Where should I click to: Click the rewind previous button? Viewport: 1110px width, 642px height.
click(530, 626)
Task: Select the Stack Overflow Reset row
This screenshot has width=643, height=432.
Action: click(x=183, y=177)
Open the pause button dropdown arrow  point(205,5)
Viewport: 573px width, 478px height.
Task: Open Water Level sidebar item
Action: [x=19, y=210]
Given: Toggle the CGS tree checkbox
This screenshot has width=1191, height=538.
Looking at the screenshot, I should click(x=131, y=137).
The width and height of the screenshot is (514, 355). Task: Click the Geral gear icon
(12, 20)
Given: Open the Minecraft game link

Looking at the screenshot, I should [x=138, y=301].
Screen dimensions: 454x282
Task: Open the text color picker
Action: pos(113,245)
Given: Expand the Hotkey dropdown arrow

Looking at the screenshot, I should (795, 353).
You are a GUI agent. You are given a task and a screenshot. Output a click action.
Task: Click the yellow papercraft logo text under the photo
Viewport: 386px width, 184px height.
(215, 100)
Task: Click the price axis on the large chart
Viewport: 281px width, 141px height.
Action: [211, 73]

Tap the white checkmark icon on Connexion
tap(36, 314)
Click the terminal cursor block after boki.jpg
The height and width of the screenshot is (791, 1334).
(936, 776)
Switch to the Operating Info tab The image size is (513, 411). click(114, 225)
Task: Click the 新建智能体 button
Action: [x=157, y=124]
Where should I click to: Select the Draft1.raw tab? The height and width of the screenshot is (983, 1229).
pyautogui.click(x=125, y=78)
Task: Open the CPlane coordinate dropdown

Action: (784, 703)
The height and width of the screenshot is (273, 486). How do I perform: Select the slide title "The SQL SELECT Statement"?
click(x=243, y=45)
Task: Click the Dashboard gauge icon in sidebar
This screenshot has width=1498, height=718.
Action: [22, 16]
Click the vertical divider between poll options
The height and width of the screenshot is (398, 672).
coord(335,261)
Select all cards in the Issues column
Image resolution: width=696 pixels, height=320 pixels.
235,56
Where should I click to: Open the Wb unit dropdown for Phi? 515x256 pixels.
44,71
------------------------------------------------------------
→ Exercise: Copy the part of the material that opens with the line containing "Where should I click to: Open" and runs through the end of the material, changing "dropdown" to "menu" and leaving everything else unchanged.

→ Exercise result:
Where should I click to: Open the Wb unit menu for Phi? 515x256 pixels.
44,71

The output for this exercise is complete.